#### Exercise:
Lines with "computer": copy each one from the listing below.

═══

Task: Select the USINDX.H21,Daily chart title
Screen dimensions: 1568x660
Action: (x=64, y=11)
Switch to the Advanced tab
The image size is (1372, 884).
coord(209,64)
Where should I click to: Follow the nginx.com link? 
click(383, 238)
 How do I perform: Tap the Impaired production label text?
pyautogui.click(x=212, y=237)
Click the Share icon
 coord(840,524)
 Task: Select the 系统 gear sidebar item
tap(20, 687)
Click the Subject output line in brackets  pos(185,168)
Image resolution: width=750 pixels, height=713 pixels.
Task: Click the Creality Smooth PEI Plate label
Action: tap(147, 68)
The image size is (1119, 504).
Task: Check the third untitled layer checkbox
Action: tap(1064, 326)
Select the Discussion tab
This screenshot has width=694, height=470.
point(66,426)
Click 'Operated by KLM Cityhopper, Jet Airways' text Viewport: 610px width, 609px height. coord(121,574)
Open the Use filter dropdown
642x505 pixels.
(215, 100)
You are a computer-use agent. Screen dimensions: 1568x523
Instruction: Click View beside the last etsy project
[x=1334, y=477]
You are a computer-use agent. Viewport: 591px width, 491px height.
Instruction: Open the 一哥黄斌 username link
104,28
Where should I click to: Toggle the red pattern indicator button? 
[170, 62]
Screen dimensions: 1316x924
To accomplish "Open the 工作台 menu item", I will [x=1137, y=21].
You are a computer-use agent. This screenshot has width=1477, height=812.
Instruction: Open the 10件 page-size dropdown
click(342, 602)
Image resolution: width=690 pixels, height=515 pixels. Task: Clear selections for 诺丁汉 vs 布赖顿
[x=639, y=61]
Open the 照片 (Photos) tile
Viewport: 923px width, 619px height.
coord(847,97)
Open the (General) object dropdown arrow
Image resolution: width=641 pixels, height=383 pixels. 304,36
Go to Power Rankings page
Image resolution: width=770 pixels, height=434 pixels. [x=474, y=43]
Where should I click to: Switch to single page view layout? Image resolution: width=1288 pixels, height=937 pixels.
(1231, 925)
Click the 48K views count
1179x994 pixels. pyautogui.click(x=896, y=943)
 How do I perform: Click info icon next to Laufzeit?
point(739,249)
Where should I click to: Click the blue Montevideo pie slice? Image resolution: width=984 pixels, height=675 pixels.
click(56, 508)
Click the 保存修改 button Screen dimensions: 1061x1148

═══

#### Answer space:
You are a computer-use agent. Screen dimensions: 1568x523
You are a computer-use agent. Viewport: 591px width, 491px height.
You are a computer-use agent. This screenshot has width=1477, height=812.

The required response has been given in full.